Pointing records for screenshots and pages:
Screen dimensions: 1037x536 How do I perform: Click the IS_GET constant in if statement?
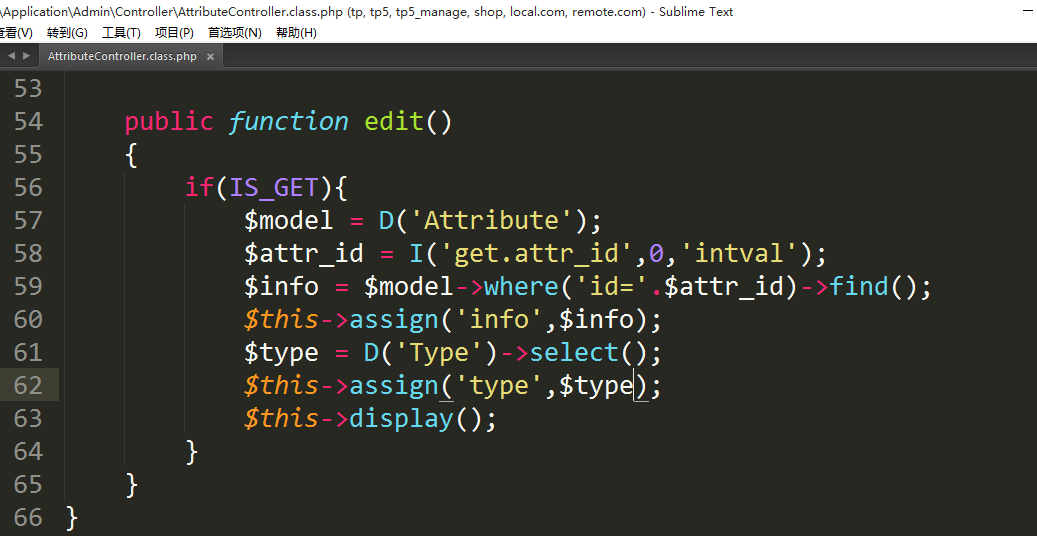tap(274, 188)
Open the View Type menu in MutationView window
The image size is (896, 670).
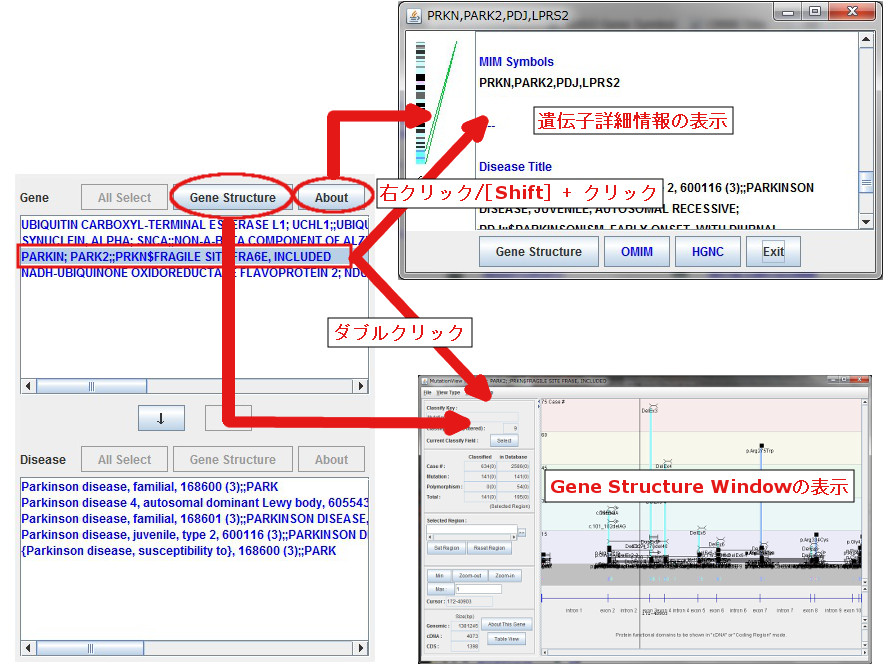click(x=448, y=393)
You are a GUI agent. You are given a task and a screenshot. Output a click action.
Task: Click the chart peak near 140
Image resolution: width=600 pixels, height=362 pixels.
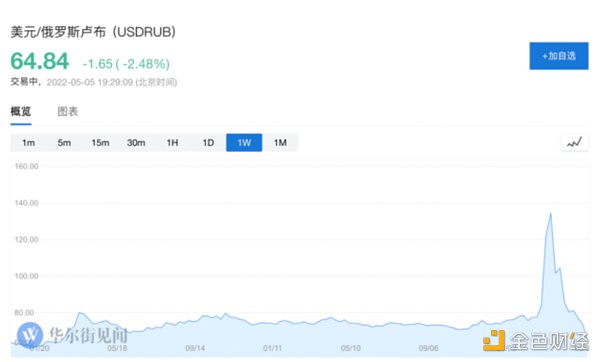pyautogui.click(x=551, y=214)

Problem requirements: Reproduce every line of the rows above without any changes, and leave the pictures out of your answer.

Expected answer:
Screen dimensions: 1037x536 How do I perform: Click the IS_GET constant in if statement?
tap(274, 188)
Open the View Type menu in MutationView window
The image size is (896, 670).
click(x=448, y=393)
You are a GUI agent. You are given a task and a screenshot. Output a click action.
Task: Click the chart peak near 140
Image resolution: width=600 pixels, height=362 pixels.
pyautogui.click(x=551, y=214)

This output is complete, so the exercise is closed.